2.5 Pemeriksaan Diagnostik
Pemeriksaan laboratorium harus dilakukan sebagai bagian dalam tatalaksana pasien STEMI namun tidak boleh
menghambat implementasi terapi repefusi.

1. Petanda (Biomarker) Kerusakan Jantung

Pemeriksaan yang dianjurkan adalah Creatinin Kinase (CK)MB dan cardiac specific troponin (cTn)T atau cTn1 dan
dilakukan secara serial. cTn harus digunakan sebagai petanda optimal untuk pasien STEMI yang disertai kerusakan
otot skeletal, karena pada keadaan ini juga akan diikuti peningkatan CKMB. Pada pasien dengan elevasi ST dan
gejala IMA, terapi reperfusi diberikan segera mungkin dan tidak tergantung pada pemeriksaan biomarker.
Pengingkatan nilai enzim di atas 2 kali nilai batas atas normal menunjukkan ada nekrosis jantung (infark miokard).

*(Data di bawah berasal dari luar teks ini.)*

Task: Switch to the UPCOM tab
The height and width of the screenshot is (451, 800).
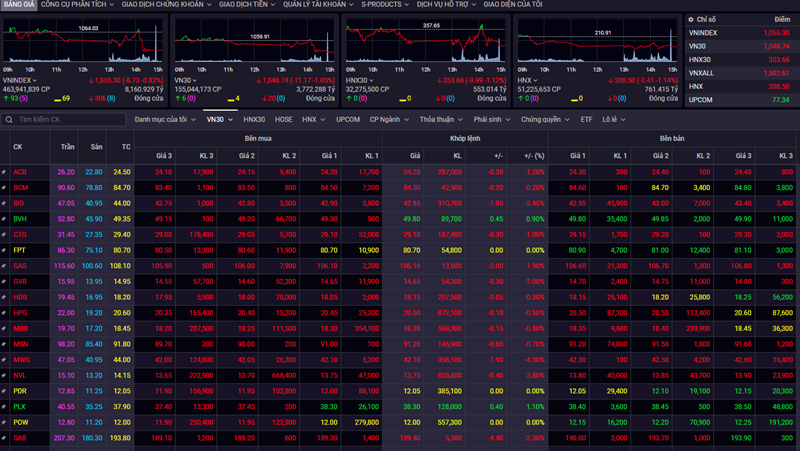Action: [347, 119]
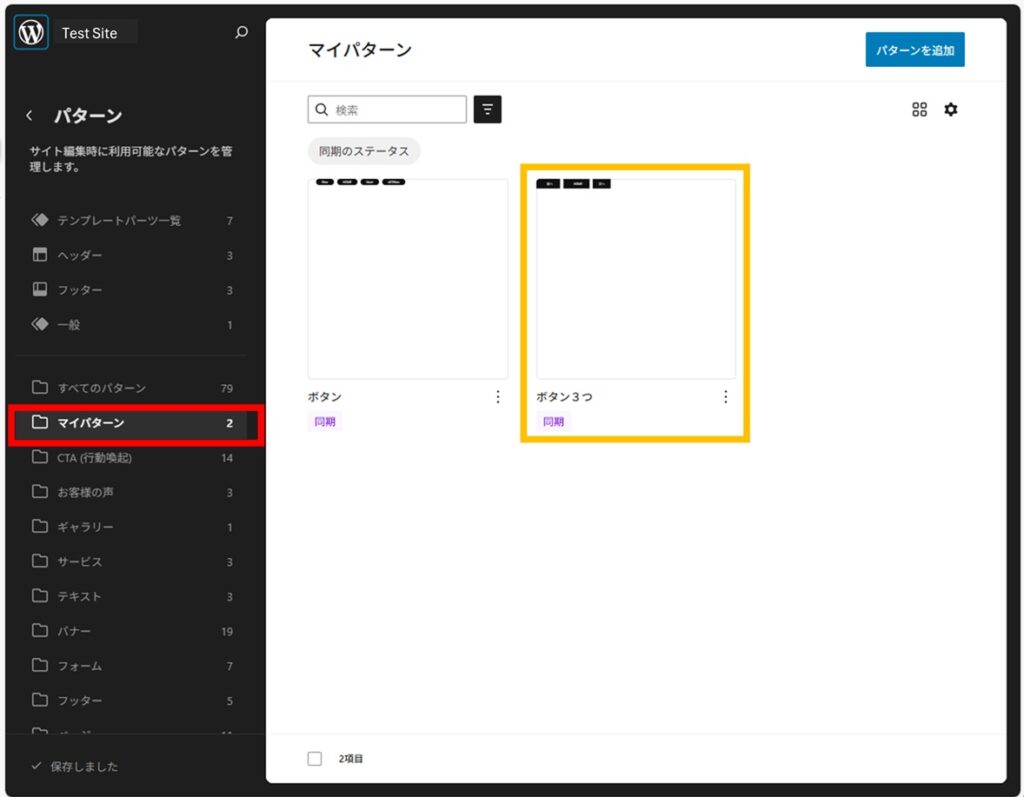Viewport: 1024px width, 797px height.
Task: Open the フッター template parts entry
Action: pos(80,290)
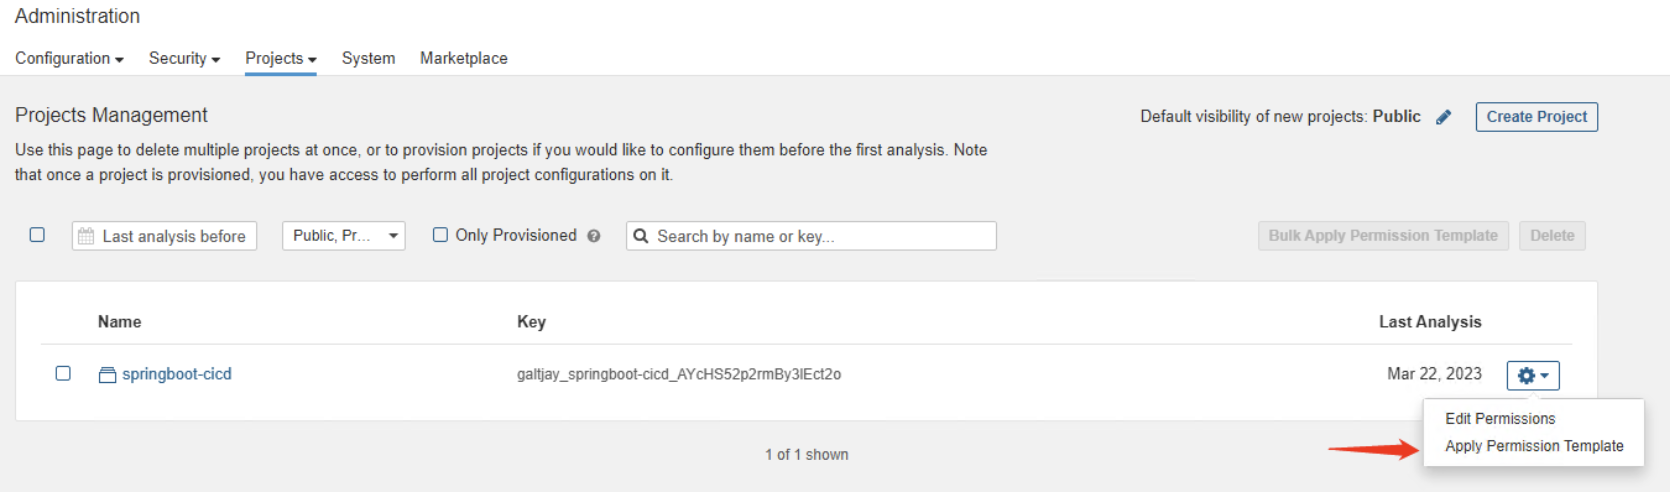Click the calendar icon in Last analysis before
The width and height of the screenshot is (1670, 492).
pos(86,236)
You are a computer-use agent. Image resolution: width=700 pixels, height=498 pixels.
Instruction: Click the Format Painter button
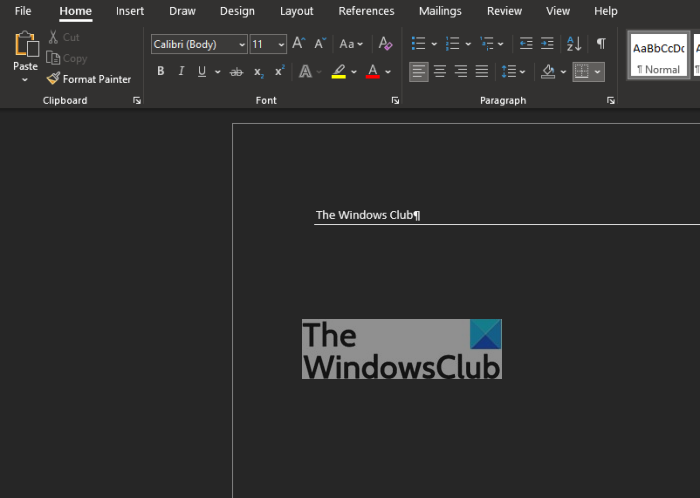tap(88, 79)
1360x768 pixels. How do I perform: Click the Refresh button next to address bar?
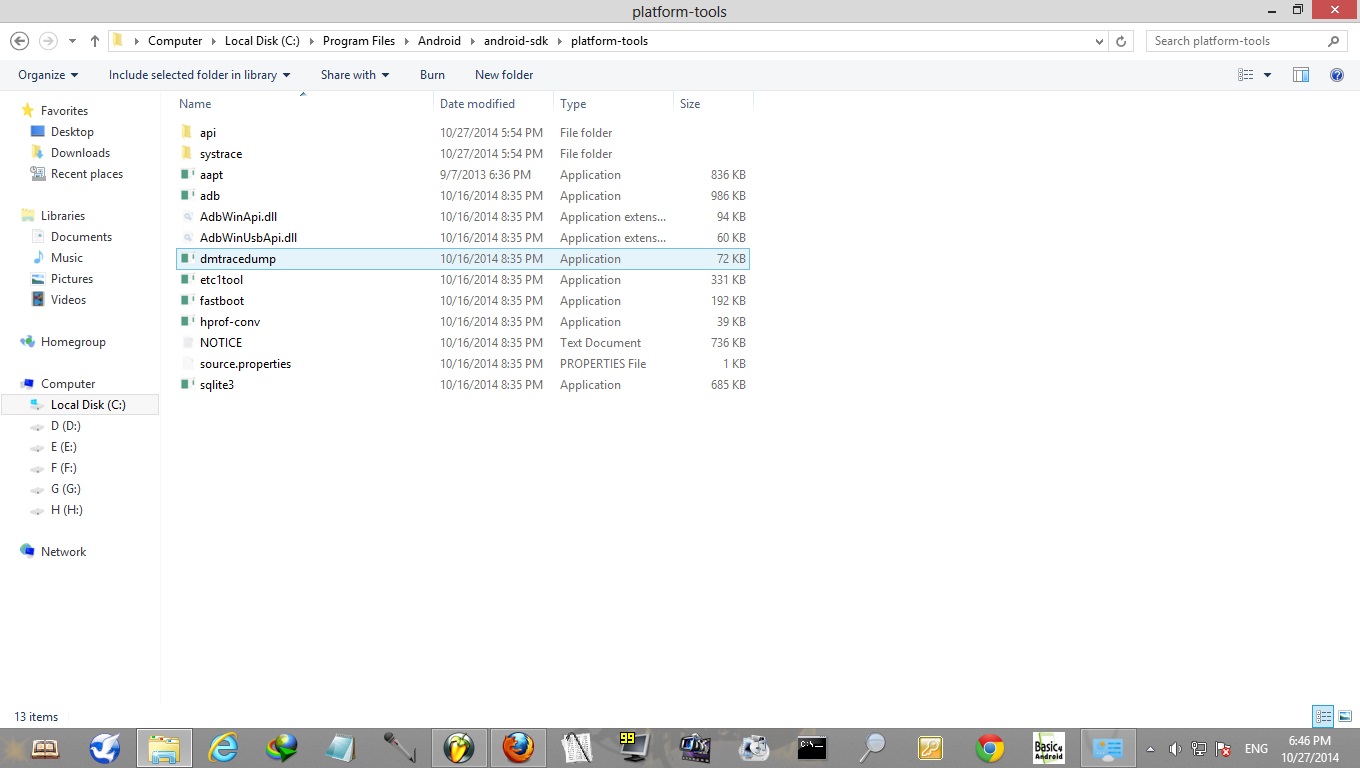coord(1121,41)
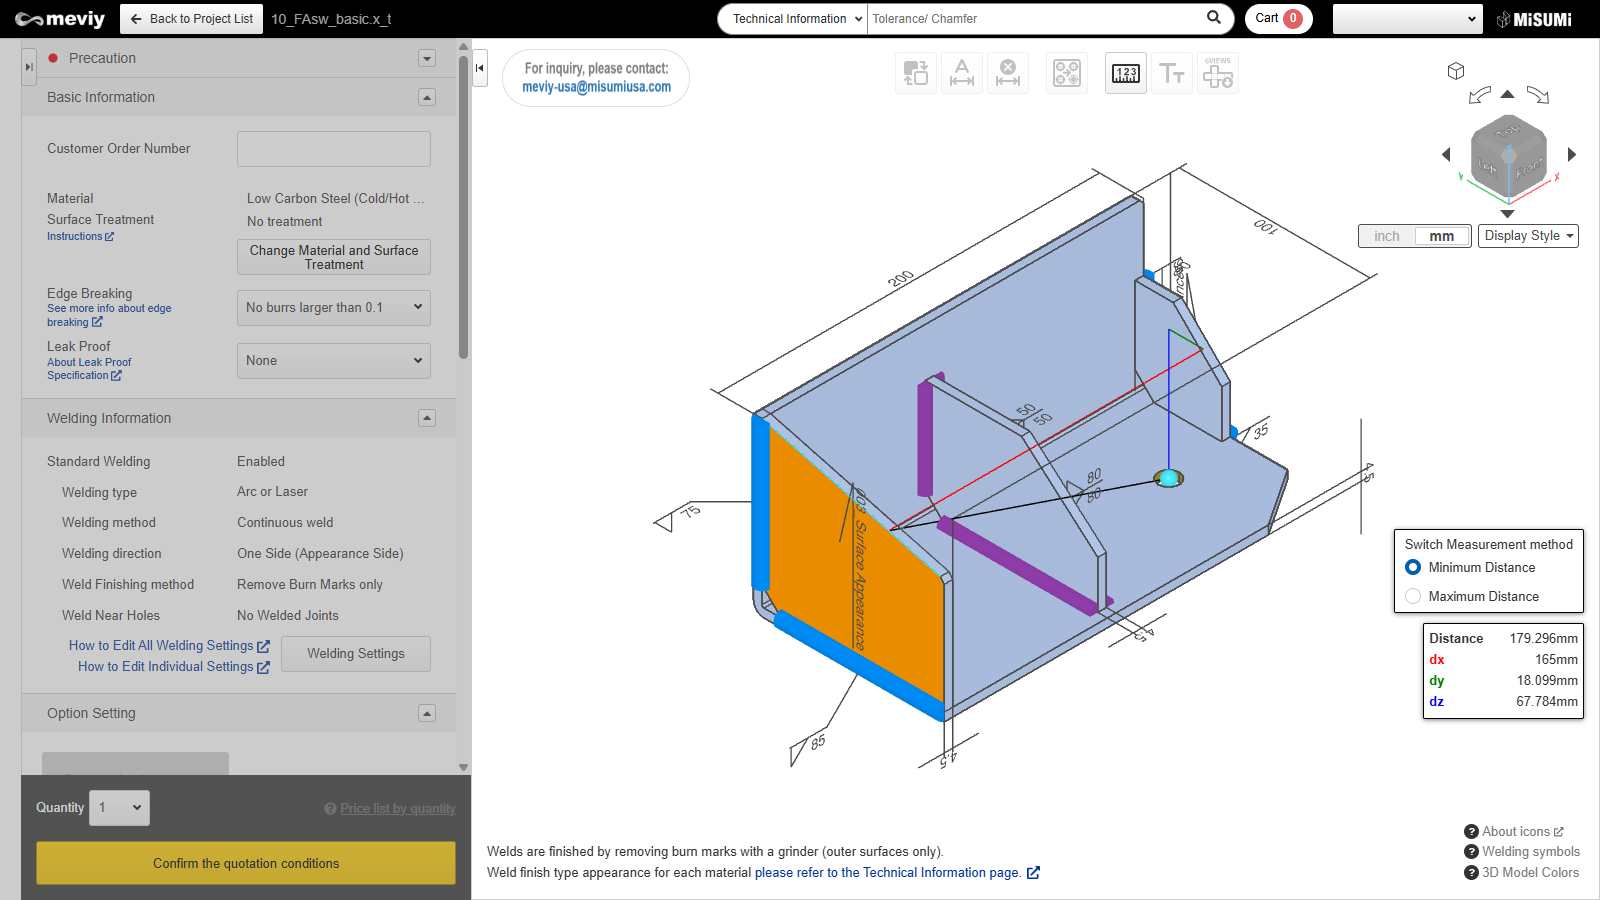Open the Welding Settings button

(356, 654)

1. CKMB: meningkat setelah 3 jam bila ada infark miokard dan mencapai puncak dalam 10-24 jam dan kembali
normal dala 2-4 hari. Operasi jantung, miokarditis dan kardioversi elektrik dapat meningkatkan CKMB.
2. cTn: ada 2 jenis yaitu cTn T dab cTn I. Enzi mini meningkat setelah 2 jam bila ada infark miokard dan
mencapai puncak dalam 10-24 jam dan cTn T masih dapat dideteksi setelah 5-14 hari, sedangkan cTn I
setelah 5-10 hari.

2. Pemeriksaan enzim jantung yang lain yaitu:

1. Mioglobin: dapat dideteksi satu jam setelah infark dan mencapai puncak dalam 4-8 jam.
2. Creatinin Kinase (CK): Meningkat setelah 3-8 jam bila ada infark miokard dan mencapai puncak dalam 10-36
jam dan kembali normal dalam 3-4 hari.
3. Lactic dehydrogenase (LDH): meningkat setelah 24 jam bila ada infark miokard, mencapai puncak 3-6 hari
dan kembali normal dalam 8-14 hari.

Garis horizontal menunjukkan upper reference limit (URL) biomarker jantung pada laboratorium kimia klinis. URL
adalah nilai mempresentasikan 99th percentile kelompok control tanpa STEMI.
Reaksi non spesifik terhadap injuri miokard adalah leikositosis polimorfonuklear yang dapat terjadi dalam beberapa
jam setelah onset nyeri dan menetap selama 3-7 hari. Leukosit dapat mencapai 12.000-15.000/u1.
2.6 Penatalaksanaan
Tatalaksana IMA dengan elevasi ST saat ini mengacu pada data-data dari evidence based berdasarkan penelitian
randomized clinical trial yang terus berkembnag ataupun konsesus dari para ahli sesuai pedoman (guideline).
Tujuan utama tatalaksana IMA adalah diagnosis cepat, menghilangkan nyeri dada, penilaian dan implementasi
strategi perfusi yang mungkin dilakukan, pemberian antitrombotik dan terapi antiplatelet, pemberian obat penunjang
dan tatalaksana komplikasi IMA. Terdapat beberapa pedoman (guidelie) dalam tatalaksana IMA dengan elevasi ST
yaitu dari ACC/AHA tahun 2004 dan ESC tahun 2003. Walaupun demikian perlu disesuaikan dengan kondisi
sarana/fasilitas di tempat masing-masing senter dan kemampuan ahli yang ada (khususnya di bidang kardiologi
Intervensi).

1. Tatalaksana Awal
2. Tatalaksana Pra Rumah Sakit

Prognosis STEMI sebagian besar tergantung adanya 2 kelompok komplikasi umum yaitu: komplikasi elektrikal
(aritmia) dan komplikasi mekanik (pump failure). Sebagian besar kematian di luar Rumah Sakit pada STEMI
disebabkan adanya fibrilasi ventrikel mendadak, yang sebagian besar terjadi dalam 24 jam pertama onset gejala.
Dan lebih dari separuhnya terjadi pada jam pertama. Sehingga elemen utama tatalaksana prahospital pada pasien
yang dicurigai STEMI antara lain:

1. Pengenalan gejala oleh pasien dan segera mencari pertolongan medis.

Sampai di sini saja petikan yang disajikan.